Entries from a dataset
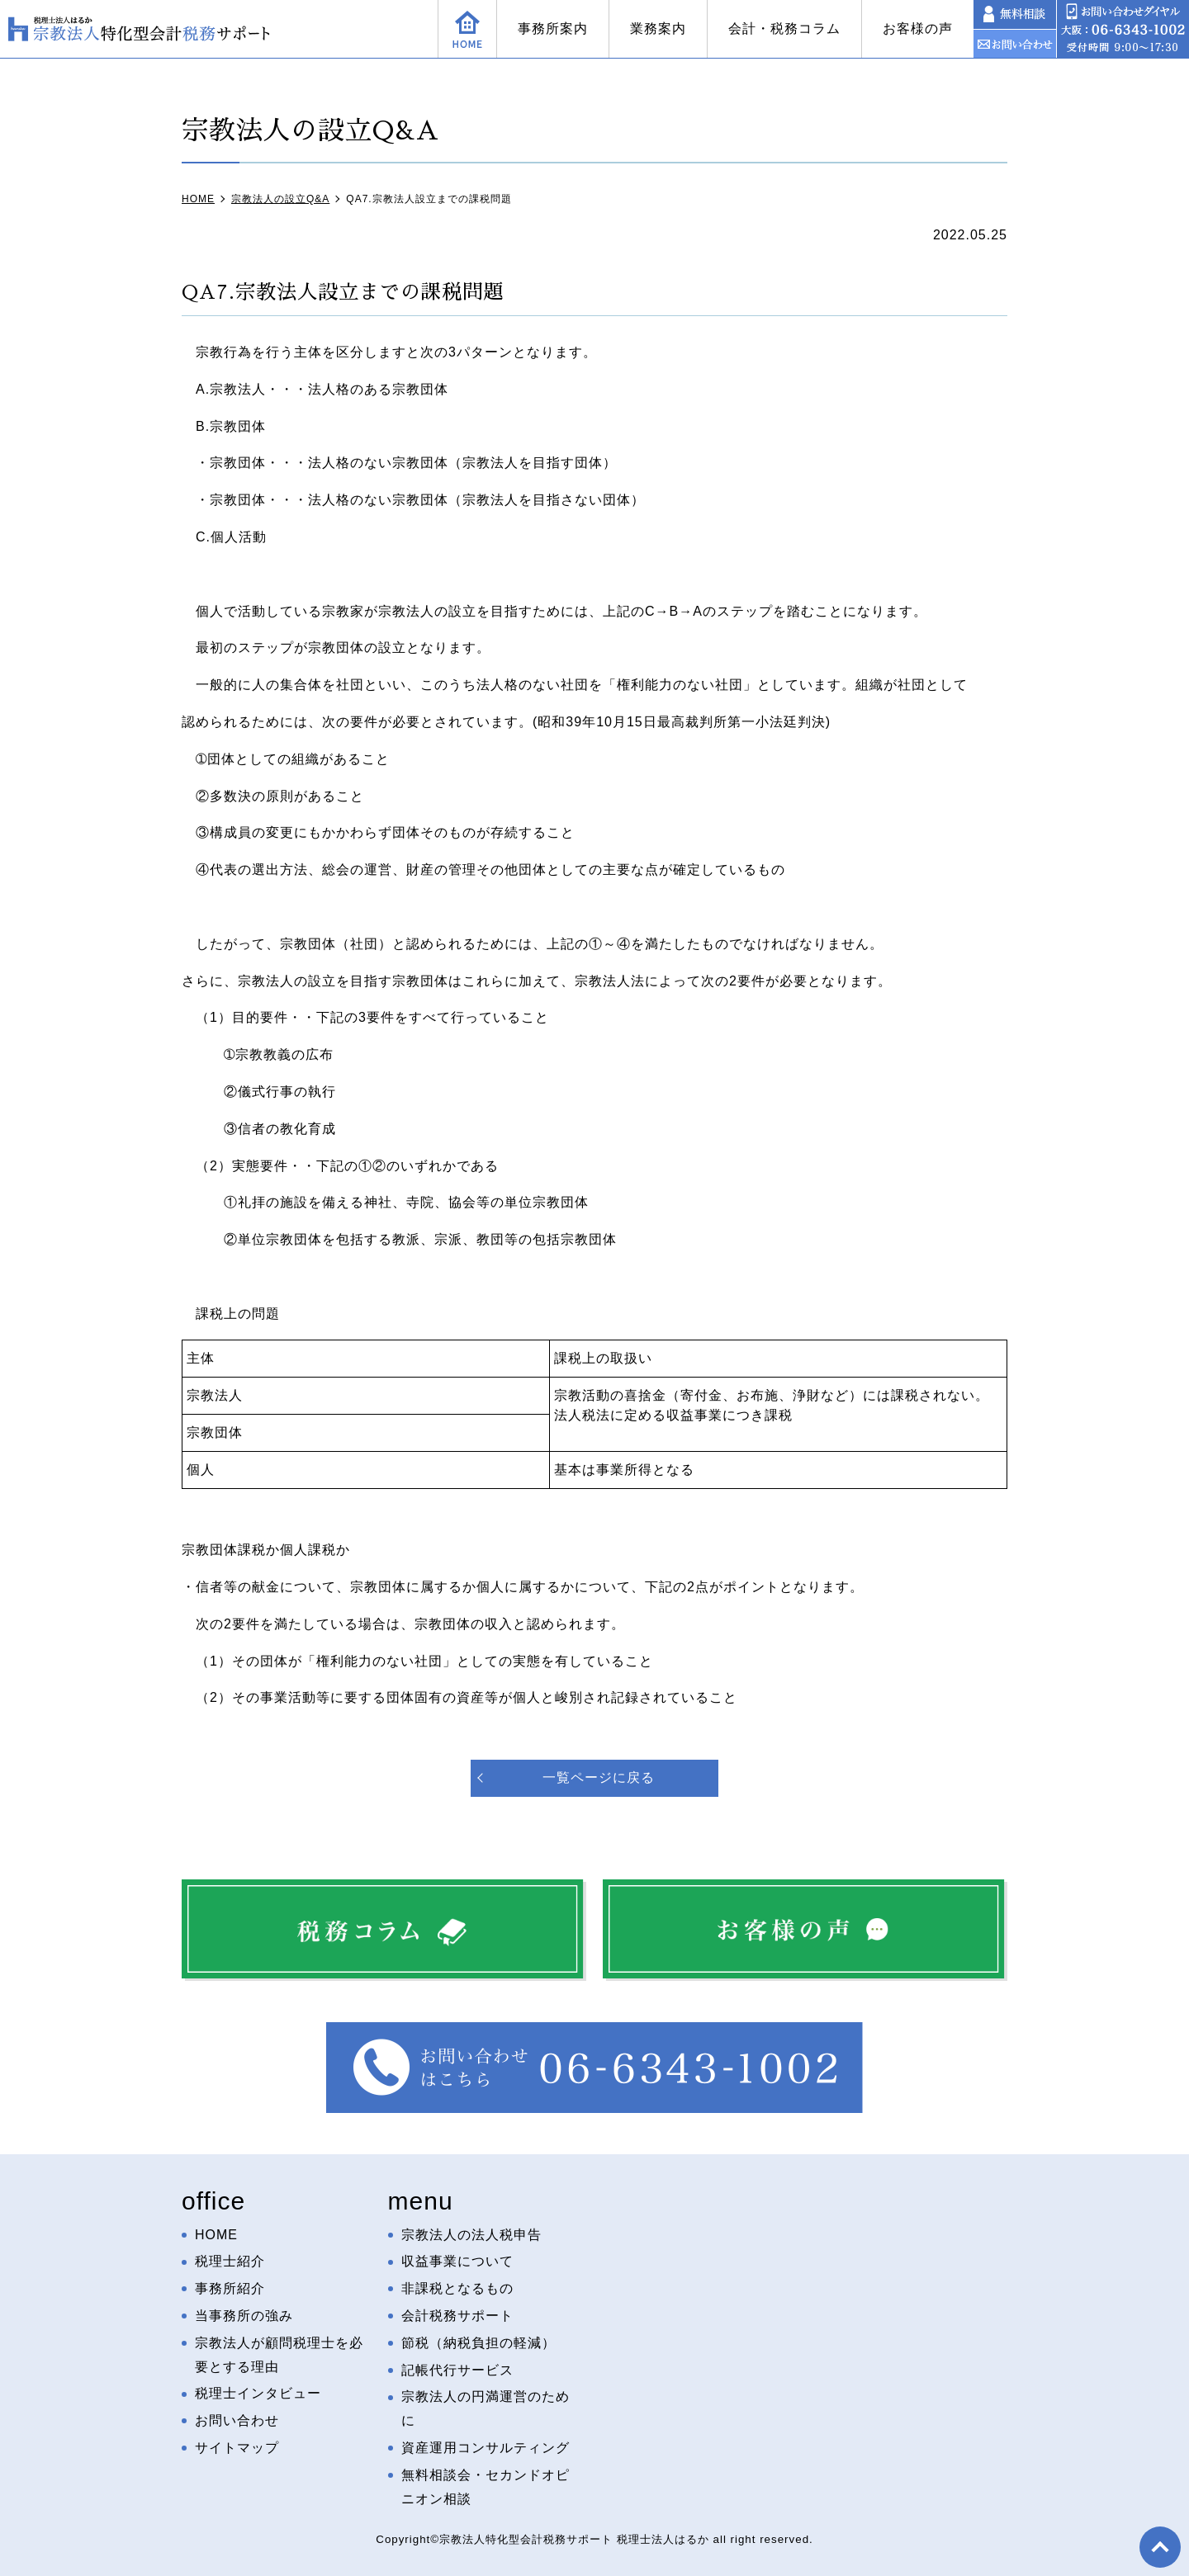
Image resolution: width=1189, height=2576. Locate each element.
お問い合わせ (237, 2420)
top (1160, 2547)
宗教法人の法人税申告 (471, 2235)
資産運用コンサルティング (485, 2448)
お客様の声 (918, 28)
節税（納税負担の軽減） (478, 2343)
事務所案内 (553, 28)
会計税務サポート (457, 2316)
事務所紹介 (230, 2288)
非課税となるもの (457, 2288)
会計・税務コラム (784, 28)
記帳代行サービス (457, 2370)
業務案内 (658, 28)
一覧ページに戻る (598, 1777)
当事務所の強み (244, 2316)
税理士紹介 (230, 2261)
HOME (216, 2235)
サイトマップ (237, 2448)
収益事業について (457, 2261)
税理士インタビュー (258, 2393)
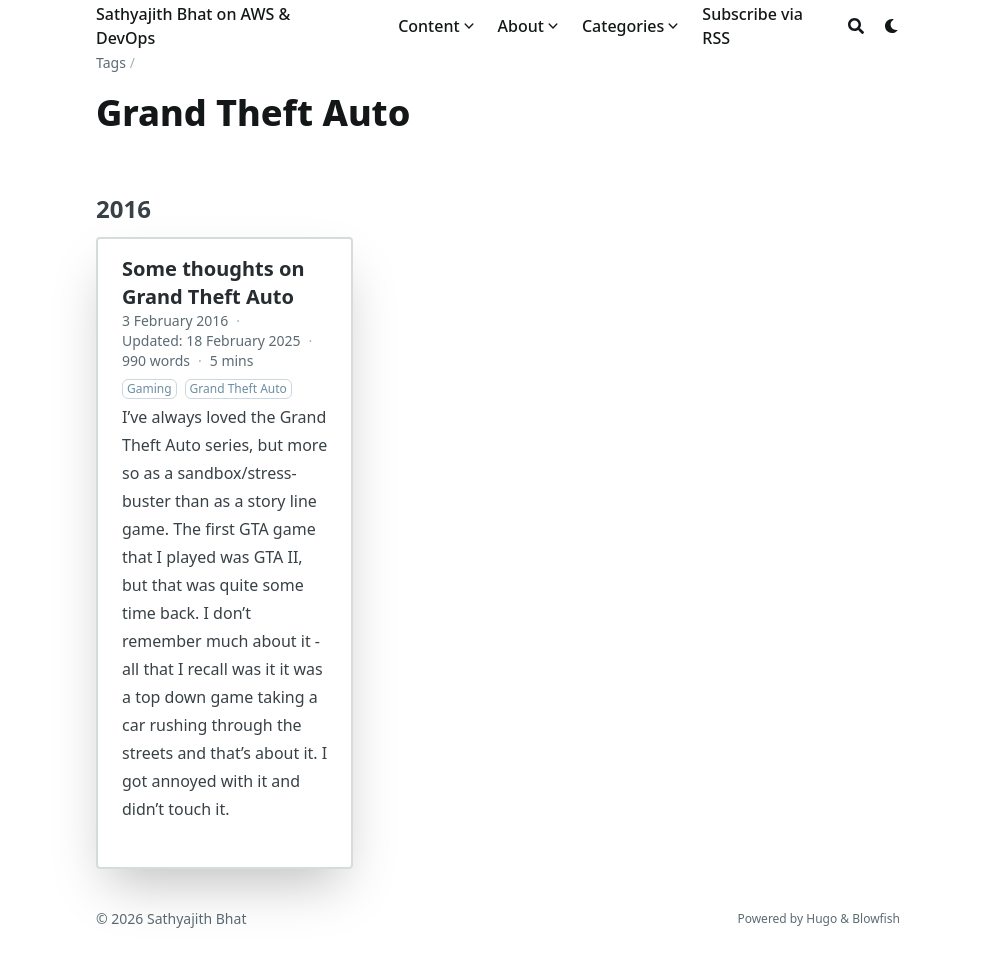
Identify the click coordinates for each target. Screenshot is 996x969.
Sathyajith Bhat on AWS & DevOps (193, 26)
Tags (111, 62)
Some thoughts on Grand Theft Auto (213, 282)
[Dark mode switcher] (892, 26)
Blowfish (876, 918)
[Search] (856, 26)
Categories (623, 26)
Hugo (821, 918)
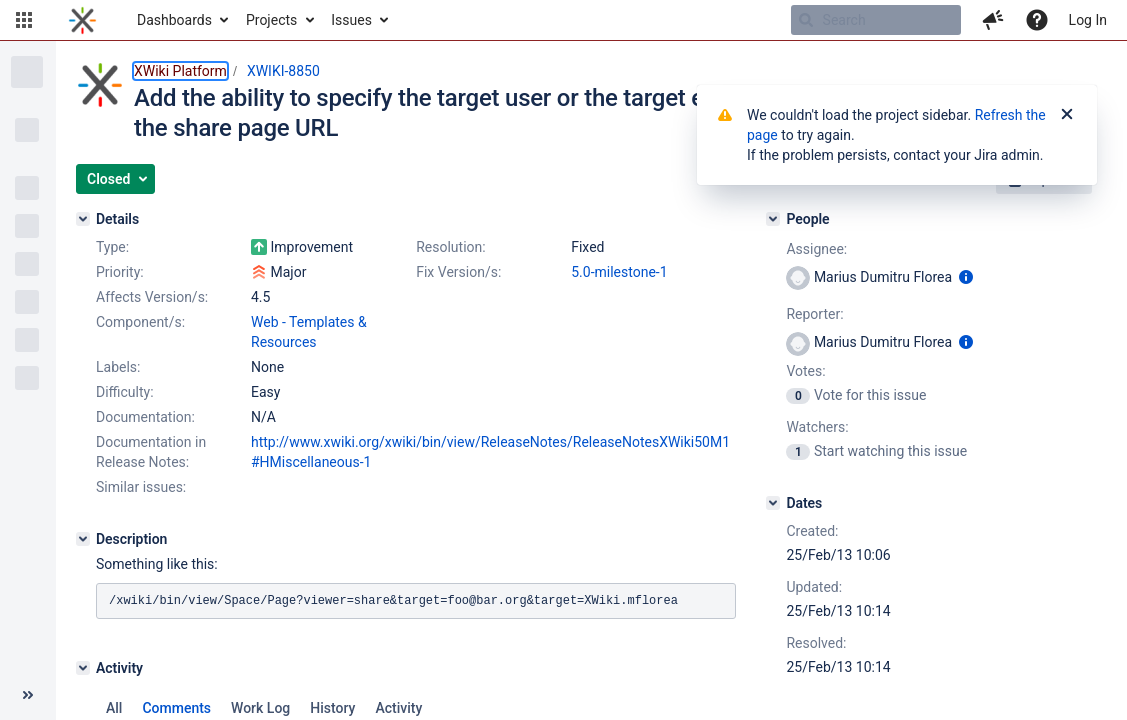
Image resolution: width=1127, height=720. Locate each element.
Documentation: (145, 417)
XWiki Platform (180, 71)
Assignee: (816, 249)
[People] (773, 219)
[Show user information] (966, 277)
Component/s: (140, 322)
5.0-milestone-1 (619, 272)
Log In (1088, 20)
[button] (24, 20)
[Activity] (83, 668)
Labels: (118, 367)
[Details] (83, 219)
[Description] (83, 539)
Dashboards (174, 20)
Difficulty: (125, 392)
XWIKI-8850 (283, 71)
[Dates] (773, 503)
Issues (351, 20)
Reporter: (814, 314)
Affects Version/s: (152, 297)
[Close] (1067, 115)
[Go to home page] (82, 20)
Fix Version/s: (458, 272)
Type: (112, 247)
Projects (271, 20)
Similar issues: (141, 487)
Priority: (120, 272)
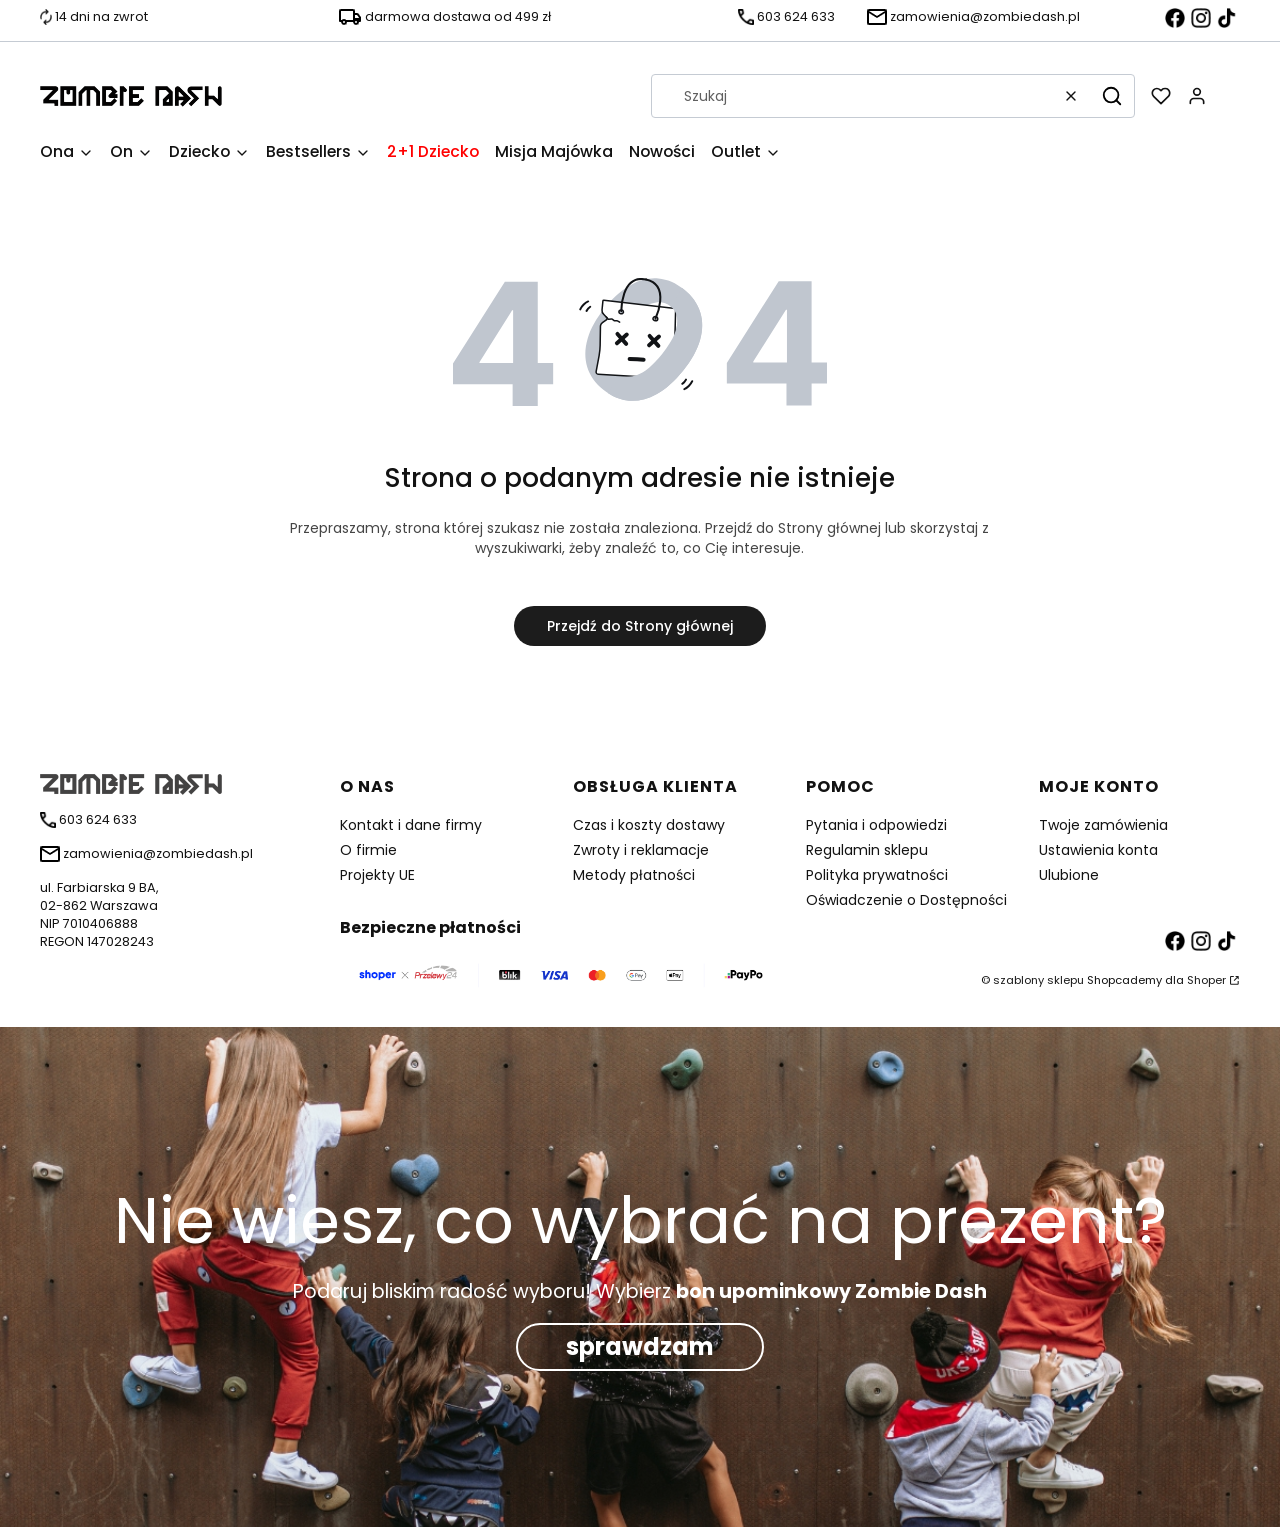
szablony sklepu (1038, 980)
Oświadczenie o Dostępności (906, 900)
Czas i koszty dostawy (649, 825)
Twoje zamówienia (1103, 825)
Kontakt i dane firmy (411, 825)
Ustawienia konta (1098, 850)
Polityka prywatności (877, 875)
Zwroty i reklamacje (641, 850)
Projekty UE (377, 875)
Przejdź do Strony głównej (640, 626)
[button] (1112, 96)
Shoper (1206, 980)
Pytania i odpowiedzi (876, 825)
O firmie (368, 850)
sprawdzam (640, 1346)
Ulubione (1069, 875)
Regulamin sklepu (867, 850)
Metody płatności (634, 875)
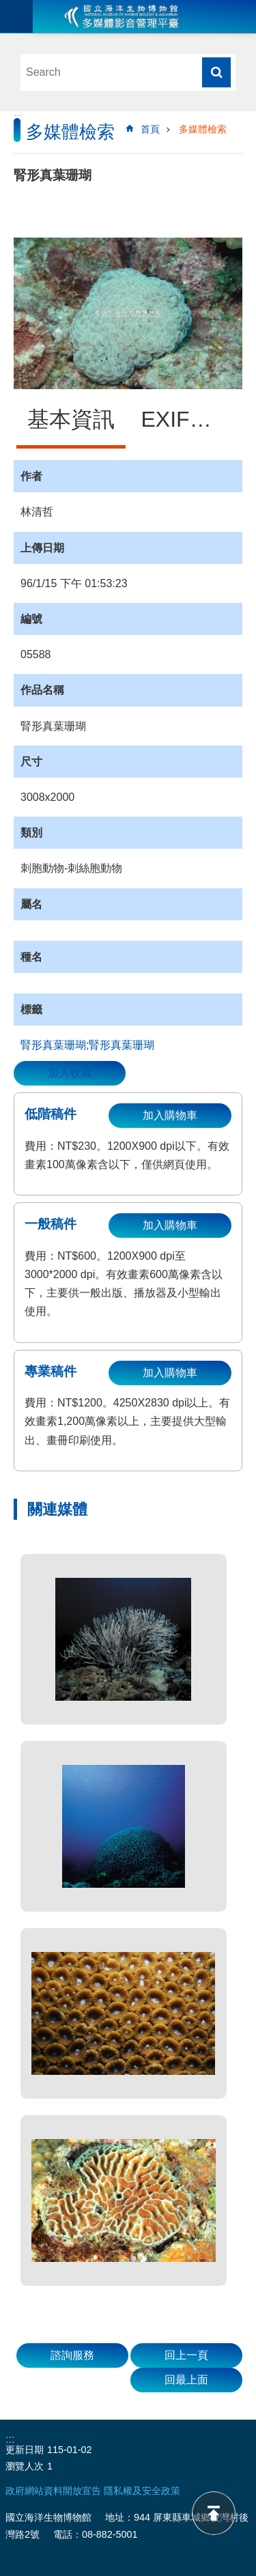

§ WHAT YOU WILL DO: Copy out the whole listing above word for word, leaving the pictures out.

§ EXPECTED OUTPUT:
Image resolution: width=1189, height=2576. Locate each element.
お問い合わせ (237, 2420)
top (1160, 2547)
宗教法人の法人税申告 (471, 2235)
資産運用コンサルティング (485, 2448)
お客様の声 (918, 28)
節税（納税負担の軽減） (478, 2343)
事務所案内 (553, 28)
会計税務サポート (457, 2316)
事務所紹介 (230, 2288)
非課税となるもの (457, 2288)
会計・税務コラム (784, 28)
記帳代行サービス (457, 2370)
業務案内 (658, 28)
一覧ページに戻る (598, 1777)
当事務所の強み (244, 2316)
税理士紹介 (230, 2261)
HOME (216, 2235)
サイトマップ (237, 2448)
収益事業について (457, 2261)
税理士インタビュー (258, 2393)
Identify the click coordinates for each target. Screenshot is 996x969.
Sathyajith Bhat on AWS & DevOps (193, 26)
Tags (111, 62)
Some thoughts on Grand Theft Auto (213, 282)
[Dark mode switcher] (892, 26)
Blowfish (876, 918)
[Search] (856, 26)
Categories (623, 26)
Hugo (821, 918)
Image resolution: width=1127, height=720. Locate each element.
Documentation: (145, 417)
XWiki Platform (180, 71)
Assignee: (816, 249)
[People] (773, 219)
[Show user information] (966, 277)
Component/s: (140, 322)
5.0-milestone-1 (619, 272)
Log In (1088, 20)
[button] (24, 20)
[Activity] (83, 668)
Labels: (118, 367)
[Details] (83, 219)
[Description] (83, 539)
Dashboards (174, 20)
Difficulty: (125, 392)
XWIKI-8850 (283, 71)
[Dates] (773, 503)
Issues (351, 20)
Reporter: (814, 314)
Affects Version/s: (152, 297)
[Close] (1067, 115)
[Go to home page] (82, 20)
Fix Version/s: (458, 272)
Type: (112, 247)
Projects (271, 20)
Similar issues: (141, 487)
Priority: (120, 272)
szablony sklepu (1038, 980)
Oświadczenie o Dostępności (906, 900)
Czas i koszty dostawy (649, 825)
Twoje zamówienia (1103, 825)
Kontakt i dane firmy (411, 825)
Ustawienia konta (1098, 850)
Polityka prywatności (877, 875)
Zwroty i reklamacje (641, 850)
Projekty UE (377, 875)
Przejdź do Strony głównej (640, 626)
[button] (1112, 96)
Shoper (1206, 980)
Pytania i odpowiedzi (876, 825)
O firmie (368, 850)
sprawdzam (640, 1346)
Ulubione (1069, 875)
Regulamin sklepu (867, 850)
Metody płatności (634, 875)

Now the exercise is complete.